For those still looking. Turns out just like about anything else outside the very basics, you'll have to use AWS cli and not amplify cli for this. For the reference here's the AWS cli docs for amplify command. In this case your command will look something like this. aws amplify update-app --app-id <AMPLIFY_APP_ID> --environment-variables AMPLIFY_DIFF_DEPLOY=false --region <REGION> And in case you wonder, you can find your AmplifyAppId in /amplify/backend/amplify-meta.json file

[mmarcoux09]

The "bad" thing about the update-app command it's that if you don't put ALL the environment variables in it, it wipes them all and not just update the one you requested. This is very annoying,

[Bandisa]

as @amir-zahedi mentioned, I think using the was cli helps with this, I just finished using the method.

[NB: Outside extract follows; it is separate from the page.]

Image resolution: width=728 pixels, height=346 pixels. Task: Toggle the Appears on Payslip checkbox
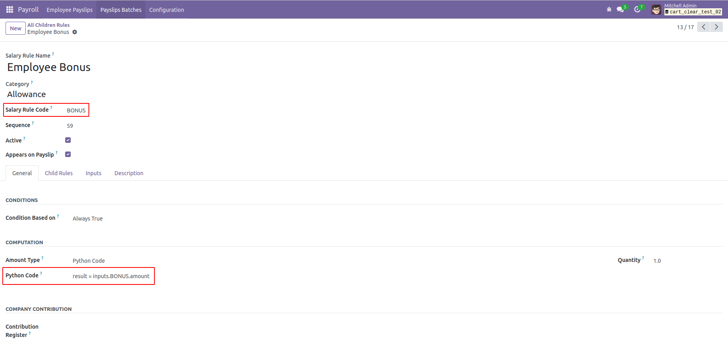pos(68,154)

Taking into account @mmarcoux09's warning, I made sure to add all environment variables to one file, and run the command to avoid losing the ones already set by amplify:

aws lambda update-function-configuration --cli-input-yaml file://amplify/backend/function/<function-name>/.config.yml

Seem to work fine, it is unfortunate that the amplify cli does not have a simple way to configure env vars through a text file, but this seems to do the trick for now.